Xinhua 2017-04-01 15:53:00
Chinese President Xi Jinping is scheduled to meet his U.S. counterpart, Donald Trump, for the first time next week, an arrangement that has surprised many who did not expect it to come so soon.
Yet experts on international relations have pointed out the meeting is not that unexpected, and it shows the desire of both sides to engage in top-level dialogue.
"It is actually a good thing that Trump and Xi are meeting early in Trump's term as they will get to know each other, so there will be fewer incorrect assumptions about each other's intentions," David Denoon, a professor of politics and economics and director of the New York University Center on U.S.-China Relations, told Xinhua.
In the eyes of David Gosset, a renowned French scholar on international relations, "the very fact that the Xi-Trump meeting is taking place in the first 100 days of the new American administration indicates that both sides have realized that coordination and cooperation between the two are indispensable."
Yuan Peng, a research fellow with the China Institute of Contemporary International Relations (CICIR), stressed that "there is no channel of communication more vital than face-to-face talks" at the very top level.
Robert Hormats, vice chairman of Kissinger Associates, believes that it is really important for the leaders to develop a "good personal chemistry" and review the various issues on the U.S.-China agenda.
A successful presidential meeting will publicly convey a message that the two countries are not caught in an "adversarial relationship," and will work together to solve problems through "constructive dialogue," Hormats told Xinhua.
Jia Qingguo, dean of the School of International Studies at China's Peking University, said it is also an opportunity for Trump to clarify his China policy, noting that mistrust might mount up if the two sides did not draw a roadmap at an early stage.
The importance of the meeting should not be underestimated, agreed Avery Goldstein, a U.S. political science scholar, saying that the meeting will "lay out a general roadmap" for pushing forward the constructive and cooperative relationship between the world's top two economies.
Noting that Trump might not have a "comprehensive China strategy" in place with his entire foreign policy team being assembled, Goldstein pointed out that the new U.S. president is turning from "tough talk to pragmatism" on China.

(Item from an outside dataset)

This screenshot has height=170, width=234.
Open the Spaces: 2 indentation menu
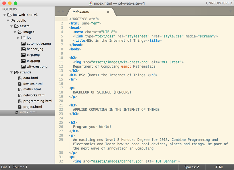(191, 167)
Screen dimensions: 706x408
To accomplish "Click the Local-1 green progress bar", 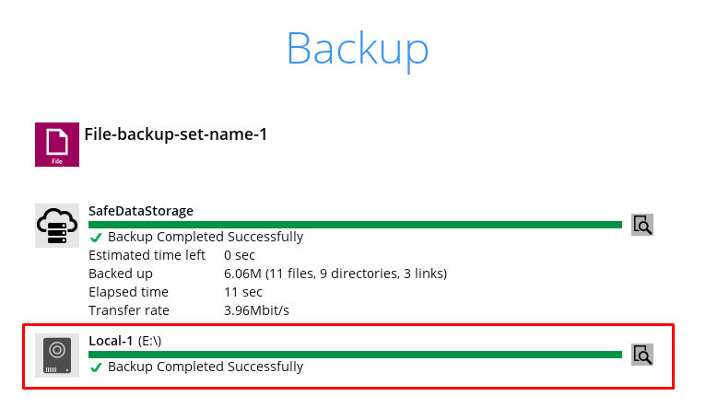I will point(355,354).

In a phone conversation with Xi in February, Trump reversed his earlier stance and pledged to honor the one-China policy, the bedrock of China-U.S. relations, and build a constructive relationship with China.
Beijing and Washington are well aware that China-U.S. cooperation is needed to tackle global challenges and maintain sound global economic development and world peace, observed Gosset, the French scholar, who is also the founder of the Euro-China Forum, a comprehensive dialogue mechanism between Europe and China.
The world as a whole will benefit a lot if China and the United States could set a positive tone for cooperation, said Yuan, the CICIR researcher.